🤖 AI Summary
This work addresses the performance degradation of dense prediction models in surgical visual scenes due to distribution shifts between training and deployment data. To tackle this challenge, the authors propose an unsupervised representation adaptation framework based on texture-aware attention, which introduces, for the first time, a texture-perceiving slot attention mechanism into dense prediction tasks in surgical settings. By learning disentangled texture representations, the method enables effective cross-domain adaptation without requiring annotations in the target domain. Furthermore, a model fusion strategy is integrated to enhance performance.

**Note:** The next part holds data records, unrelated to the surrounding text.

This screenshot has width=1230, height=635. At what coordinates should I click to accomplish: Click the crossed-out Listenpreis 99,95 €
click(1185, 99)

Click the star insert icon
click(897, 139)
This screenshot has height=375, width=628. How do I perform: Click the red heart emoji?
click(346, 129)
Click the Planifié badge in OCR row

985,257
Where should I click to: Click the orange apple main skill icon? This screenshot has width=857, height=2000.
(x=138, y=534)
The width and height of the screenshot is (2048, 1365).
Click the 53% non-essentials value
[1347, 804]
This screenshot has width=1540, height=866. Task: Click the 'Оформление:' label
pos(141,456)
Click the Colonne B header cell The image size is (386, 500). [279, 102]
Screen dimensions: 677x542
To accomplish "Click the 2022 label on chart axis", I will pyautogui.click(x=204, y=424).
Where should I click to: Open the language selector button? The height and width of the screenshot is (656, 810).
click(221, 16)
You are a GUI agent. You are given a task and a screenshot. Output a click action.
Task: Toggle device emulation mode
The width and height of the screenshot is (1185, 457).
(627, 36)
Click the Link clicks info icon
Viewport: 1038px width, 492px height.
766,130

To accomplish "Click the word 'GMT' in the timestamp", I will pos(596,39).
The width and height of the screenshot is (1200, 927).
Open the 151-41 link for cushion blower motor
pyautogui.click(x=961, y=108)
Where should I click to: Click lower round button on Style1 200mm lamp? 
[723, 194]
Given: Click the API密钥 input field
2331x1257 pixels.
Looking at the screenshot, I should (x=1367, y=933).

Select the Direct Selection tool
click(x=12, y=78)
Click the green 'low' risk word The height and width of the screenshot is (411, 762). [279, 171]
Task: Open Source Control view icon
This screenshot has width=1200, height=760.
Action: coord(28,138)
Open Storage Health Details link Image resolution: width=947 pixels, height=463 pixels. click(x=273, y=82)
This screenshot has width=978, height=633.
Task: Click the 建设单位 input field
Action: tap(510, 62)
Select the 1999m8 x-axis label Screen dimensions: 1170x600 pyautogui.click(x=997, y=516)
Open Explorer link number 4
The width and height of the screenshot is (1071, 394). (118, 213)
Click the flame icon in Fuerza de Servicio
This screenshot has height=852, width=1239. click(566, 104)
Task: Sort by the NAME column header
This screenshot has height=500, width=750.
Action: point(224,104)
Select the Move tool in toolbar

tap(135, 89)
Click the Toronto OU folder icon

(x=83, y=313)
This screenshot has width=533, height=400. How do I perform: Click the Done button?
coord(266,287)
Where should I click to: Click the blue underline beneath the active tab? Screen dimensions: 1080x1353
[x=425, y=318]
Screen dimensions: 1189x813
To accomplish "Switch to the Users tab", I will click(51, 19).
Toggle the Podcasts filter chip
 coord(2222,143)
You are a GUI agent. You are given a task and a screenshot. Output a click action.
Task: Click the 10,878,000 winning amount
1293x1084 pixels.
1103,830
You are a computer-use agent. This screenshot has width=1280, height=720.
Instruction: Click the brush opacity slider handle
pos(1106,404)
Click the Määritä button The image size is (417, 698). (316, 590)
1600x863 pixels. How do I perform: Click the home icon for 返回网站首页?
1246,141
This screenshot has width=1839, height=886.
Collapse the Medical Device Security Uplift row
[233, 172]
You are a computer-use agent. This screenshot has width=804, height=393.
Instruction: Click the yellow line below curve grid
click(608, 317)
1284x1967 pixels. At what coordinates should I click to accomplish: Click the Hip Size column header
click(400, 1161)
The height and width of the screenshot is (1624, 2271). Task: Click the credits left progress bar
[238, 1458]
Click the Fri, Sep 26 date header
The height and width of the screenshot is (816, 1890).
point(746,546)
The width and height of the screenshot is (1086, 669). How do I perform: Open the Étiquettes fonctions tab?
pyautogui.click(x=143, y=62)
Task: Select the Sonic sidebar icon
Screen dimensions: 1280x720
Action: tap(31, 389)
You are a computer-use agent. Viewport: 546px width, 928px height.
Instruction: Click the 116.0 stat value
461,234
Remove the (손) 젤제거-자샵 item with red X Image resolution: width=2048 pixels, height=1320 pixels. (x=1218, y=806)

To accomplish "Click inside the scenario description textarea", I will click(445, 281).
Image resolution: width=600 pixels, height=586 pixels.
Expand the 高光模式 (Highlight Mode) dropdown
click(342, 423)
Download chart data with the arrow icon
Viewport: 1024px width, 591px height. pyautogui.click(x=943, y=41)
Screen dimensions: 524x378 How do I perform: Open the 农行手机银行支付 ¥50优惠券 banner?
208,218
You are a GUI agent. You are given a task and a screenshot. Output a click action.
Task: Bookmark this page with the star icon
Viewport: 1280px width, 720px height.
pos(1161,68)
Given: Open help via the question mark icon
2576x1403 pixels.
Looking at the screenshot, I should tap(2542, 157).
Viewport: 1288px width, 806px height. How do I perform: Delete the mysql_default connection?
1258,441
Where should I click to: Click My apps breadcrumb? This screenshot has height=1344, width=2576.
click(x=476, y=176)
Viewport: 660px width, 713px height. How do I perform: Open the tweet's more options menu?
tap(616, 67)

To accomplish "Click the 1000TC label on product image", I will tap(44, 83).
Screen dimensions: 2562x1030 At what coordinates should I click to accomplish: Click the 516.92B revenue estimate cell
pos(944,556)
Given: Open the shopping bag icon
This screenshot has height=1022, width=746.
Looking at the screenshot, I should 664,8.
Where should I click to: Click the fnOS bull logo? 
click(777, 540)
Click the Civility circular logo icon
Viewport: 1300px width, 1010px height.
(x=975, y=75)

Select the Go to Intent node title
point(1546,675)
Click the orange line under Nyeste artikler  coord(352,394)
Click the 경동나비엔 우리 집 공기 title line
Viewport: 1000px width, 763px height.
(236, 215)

The proposed approach consistently outperforms existing segmentation models and test-time adaptation methods across diverse surgical scenarios, significantly improving the model’s generalization capability under distributional shifts.
📝 Abstract
Dense prediction tasks in surgical computer vision, such as segmentation and surgical zone prediction, can provide valuable guidance for laparoscopic and robotic surgery. However, these models often suffer from distribution shifts, as training datasets rarely cover the variability encountered during deployment, leading to poor generalization. We propose DenseTRF, a self-supervised representation adaptation framework based on texture-centric attention. Our method leverages slot attention to learn texture-aware representations that capture invariant visual structures. By adapting these representations to the target distribution without supervision, DenseTRF significantly improves robustness to domain shifts. The framework is implemented through conditioning dense prediction on slot attention and model merging strategies. Experiments across multiple surgical procedures demonstrate improved cross-distribution generalization in comparison to state-of-the-art segmentation models and test-distribution adaptation methods for dense prediction tasks.